Submitted photo Burnt rubble and equipment lines Long Hungry Creek Farm in the aftermath of a barn fire on Oct. 26.

Submitted photo

Burnt rubble and equipment lines Long Hungry Creek Farm in the aftermath of a barn fire on Oct. 26.

After standing for approximately 80 years, the Barefoot Farmer -- Jeff Poppen -- had his barn on Long Hungry Creek Farm in Red Boiling Springs burn down within eight minutes on Oct. 26.

No people or animals were harmed, but the farm lost numerous plants and tools in the fire before it was contained.

The cause of the incident is unknown as the barn was not powered by electricity, and the battery-powered tractor inside was not connected.

"It was an old tobacco barn," Poppen said. "We were still using it for hay and had a couple hundred bales and to dry and cure garlic. I'd been saving this seed for over 40 years. Down below, I had a bunch of farm and mechanical tools, as well as a tractor."

Since the fire, community members have reached out to help Poppen's effort to rebuild the barn, whether by donating supplies or contributing to a fundraiser.

"Our community has been extremely supportive," Poppen said. "We've had a lot of phone calls. A neighbor brought me some hay. The mail is full of garlic seed. Out of anything bad, good comes. We're just having to live with and accept it."

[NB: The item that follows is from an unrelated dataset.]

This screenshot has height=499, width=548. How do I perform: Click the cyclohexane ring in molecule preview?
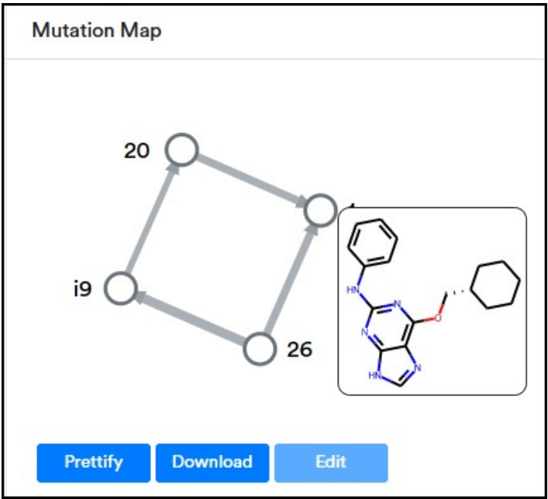(496, 285)
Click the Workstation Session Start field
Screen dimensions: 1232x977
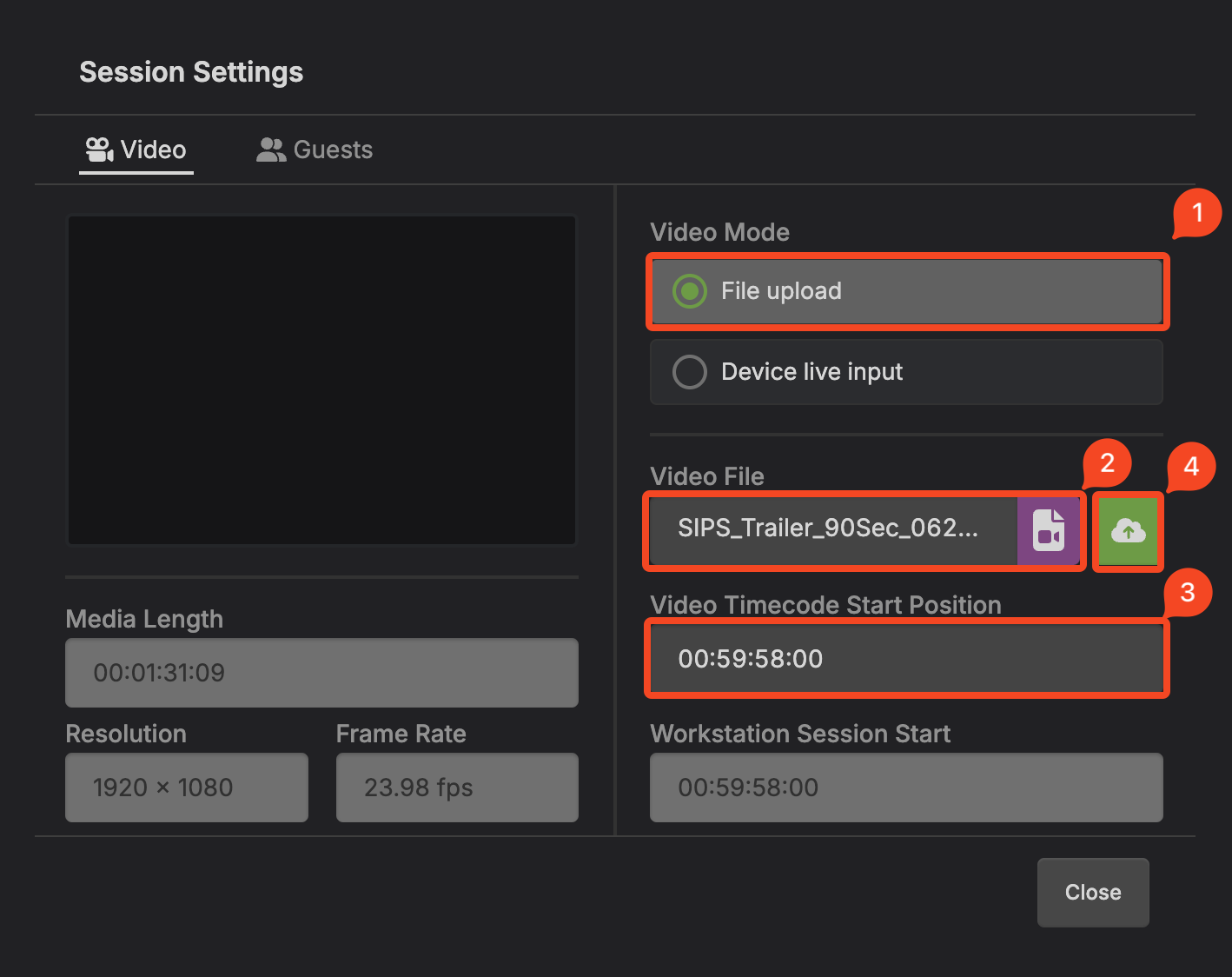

According to Poppen, the next growing season could prove challenging without a barn to store hay, crops and animals. However, he is content to let things unfold and confident in the rebuilding process.

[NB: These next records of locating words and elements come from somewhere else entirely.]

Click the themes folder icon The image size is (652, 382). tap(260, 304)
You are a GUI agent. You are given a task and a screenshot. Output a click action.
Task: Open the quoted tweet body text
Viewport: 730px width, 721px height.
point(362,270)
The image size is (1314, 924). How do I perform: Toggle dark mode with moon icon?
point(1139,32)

"Eventually, I will have another tool shed, another storage area," Poppen said. "I'm not going to be rushed into building something. I'm just not used to looking up and seeing the sky instead of the barn."

Long Hungry Creek Farm sends fresh, organic vegetables to an estimated 150 patrons in the Nashville metropolitan area. The farm also hosts an internship program that has used the barn to house participants.

"It is our greatest joy to grow food for our community in a manner that is sustainable and regenerative to the land," Kristina Rossi, the farm's business manager and administrative assistant, wrote on a GoFundMe page for the rebuilding effort. "We want to continue teaching others how to do the same. Appropriate storage space and housing for our interns is critical for us to continue practicing and teaching sustainable agriculture."

Long Hungry Creek Farm's GoFundMe campaign seeks to raise $80,000 to cover the losses from the fire and can be found online at www.gofundme.com/mgv5q-barn-rebuild.

As of Friday, the community has raised more than $14,000 toward the goal.

"The support (we've received) is very humbling and makes me feel like I'm a part of this community," Poppen said. "I'm not from here, and I don't have family in the area like a lot of people do. So, that acceptance means a lot."